Three years ago, I arrived in the United States to attend Oberlin College in Ohio. I will graduate from Oberlin College, where I am a neuroscience major in May 2014. Since my arrival in the U.S. in 2010, Oberlin has been more than a home to me, even though it is thousands of miles away from my homeland, Kenya. This year, having finally overcome homesickness, I started thinking about my childhood in Kenya and was a little struck by the contrasts.
If you had asked me what I wished to become about ten years ago when I dropped out of school, I would have told you many things, but being in college would not be one of them. Presently, and in retrospect, my childhood seems in many ways as distant as my homeland is from Ohio.
My name is Peterson Njamunge. I grew up in Kiamaina, Kenya, an informal settlement located on the outskirts of the town of Nyahururu, some 200 miles away from Kenya’s capital, Nairobi. Over 21,000 people, a third of them under 18, live in Kiamaina. The settlement with its poverty, illiteracy, poor medical services, lack of sanitation, and other challenges is a slum by many standards.
But to make matters worse, Kiamaina is nearly invisible to the rest of the country, and to the world. Occasionally, though, this rural slum does hit the headlines.
In September 2011, Kiamaina broke national news when 12 people died from consuming a local illicit brew. Although this was the first time that many Kenyans heard of this community, Kiamaina is no stranger to such tragedies. What makes its story even more mournful is that it has been painfully neglected and its challenges have gone virtually unnoticed by both the government and non-governmental agencies. With the exception of one religious group, there are no other NGOs actively working in the area. Even as the rest of the country has made significant strides in development over the past decade, Kiamaina has lagged behind in many ways. The youth have been hit particularly hard, as a lack of education has caused them to receive no benefit from national youth empowerment programs.
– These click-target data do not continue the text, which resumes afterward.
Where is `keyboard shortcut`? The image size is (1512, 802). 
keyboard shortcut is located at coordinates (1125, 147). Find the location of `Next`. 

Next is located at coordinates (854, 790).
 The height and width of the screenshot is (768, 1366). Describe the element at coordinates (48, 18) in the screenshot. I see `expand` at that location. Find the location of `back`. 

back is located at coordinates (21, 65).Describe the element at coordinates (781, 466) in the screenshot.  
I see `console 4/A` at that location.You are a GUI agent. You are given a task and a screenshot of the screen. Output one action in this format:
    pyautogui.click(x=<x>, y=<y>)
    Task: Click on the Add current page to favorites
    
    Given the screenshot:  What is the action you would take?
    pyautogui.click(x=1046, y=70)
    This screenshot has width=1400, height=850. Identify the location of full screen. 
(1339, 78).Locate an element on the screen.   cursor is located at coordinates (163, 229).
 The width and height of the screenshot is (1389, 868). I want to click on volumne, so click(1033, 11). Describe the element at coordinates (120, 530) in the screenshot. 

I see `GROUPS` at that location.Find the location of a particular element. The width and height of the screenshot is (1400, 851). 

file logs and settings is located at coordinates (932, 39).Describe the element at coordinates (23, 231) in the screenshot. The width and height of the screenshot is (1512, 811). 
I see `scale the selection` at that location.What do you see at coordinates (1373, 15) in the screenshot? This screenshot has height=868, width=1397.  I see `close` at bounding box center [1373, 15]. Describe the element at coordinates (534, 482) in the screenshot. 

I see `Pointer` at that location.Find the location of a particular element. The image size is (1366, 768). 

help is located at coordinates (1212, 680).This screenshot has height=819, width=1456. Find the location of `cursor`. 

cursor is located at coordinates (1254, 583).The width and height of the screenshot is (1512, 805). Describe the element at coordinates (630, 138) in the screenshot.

A majority of Kiamaina’s youth lack basic literacy skills or are only semi-literate. This is particularly unfortunate because primary school in Kenya has been tuition-free since 2002. For many of these young people, education is not something they can afford to dream about. There are no jobs in the area and schools require students to buy uniforms and books before enrollment. This poses a serious challenge for many of these youths, as the cost of these mandatory school items is much higher than the average monthly income for many households. Besides the financial obstacles, many aspiring scholars in this area are often discouraged from seeking an education by their peers, neighbors, and even family, many of whom either dropped out of school or never joined school at all.
Personally, it has been more than a decade since I dropped out of primary school, in the fourth grade. A few of my friends, who like me, could not afford school fees, school uniform, or books, did the same. Growing up in a poor rural slum in Kenya did not present a very conducive atmosphere for learning. My next door neighbor had never been to school, and that was the norm in Kiamaina. It was accepted, even expected, that those of us who cared to join school at all would drop out at some point, and I did.
Fortunately, I was able to go back to school – thanks to one of my former primary school teachers’ persistence – and rewrite my narrative. I have been able to access numerous opportunities through education and have even published a biology textbook that is currently used by Kenyan high school students. Education has personally changed my life, but it has also left me yearning to provide young people who share my background with a chance at education.
In 2012, I co-founded the non-profit, Kenya Reads, with my Oberlin classmate Shauna Godfrey. In addition to distributing textbooks and storybooks, we thought it pivotal to start an after-school mentoring program. Based on my own experience, I was inspired to provide the students with positive role models, in addition to the educational materials.
Since 2012, when Kenya Reads was established in Kiamaina, over 2,000 students have gained access to textbooks and storybooks. This year, we are looking to start a community center that will partner with women from Kiamaina to produce and sell school uniforms at an affordable price. Our primary objective is to eliminate the barriers that deny an education to many young people from there and other poor areas across the country. However, we do have a secondary goal: that of pulling Kiamaina out of oblivion. Hopefully, through our work, we shall not only promote literacy in Kenya but also raise awareness about communities like Kiamaina’s, which suffer in obscurity.
About Peterson Njamunge:
Peterson Njamunge is a third year Oberlin College student hailing from Kiamaina, Kenya. In 2012, Peterson launched Kenya Reads with classmate Shauna Godfrey. A neuroscience major, Peterson is a published author of a biology book that is used in Kenyan high schools. Since joining Oberlin in 2010, Peterson has been working on his memoir with the help of his professors and hopes to complete it before the end of 2013. A fan of basketball, Peterson also enjoys blogging and playing soccer in his free time. Peterson is a DJ and enjoys entertaining — when he isn’t changing the world.